What the Accuracy Numbers Actually Mean

On the COCO validation set, YOLOv8n at 416x416 with FP16 quantisation scores around 46 mAP. That number means very little for this application.

What mattered in practice:

Large obstacles (people, walls, furniture, parked cars): near-perfect detection rate at any useful distance
Medium objects (chairs, bins, bollards): reliable detection within 3 metres
Small hazards (kerb edges, steps, cables on the floor): inconsistent, especially with motion blur

The device works well for indoor navigation and open outdoor environments. It doesn’t reliably catch every small ground-level hazard, which is an honest limitation I included in the thesis.

A depth camera (RealSense or similar) would solve the distance estimation problem and likely improve small-object relevance. It was out of scope for the hardware budget, but it’s the obvious next iteration.

What I’d Do Differently

Two things.

First: test in real environments from day one, not a controlled lab. The throttling issue, lighting variation, and motion blur all appeared immediately in field testing and would have saved weeks if caught early.

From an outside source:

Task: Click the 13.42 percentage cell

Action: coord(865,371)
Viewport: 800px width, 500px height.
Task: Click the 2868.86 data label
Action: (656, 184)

Second: the audio feedback design deserved more attention than the model optimisation. Users adapted to the model’s limitations quickly. What they actually struggled with was interpreting overlapping audio cues when multiple objects were detected simultaneously. Good ML on poor UX still produces a poor device.

The system ran reliably at 15 FPS for the final thesis demonstration and user testing sessions. A solid result for the hardware constraints, and a useful lesson in what “good enough” means when the user’s safety depends on it.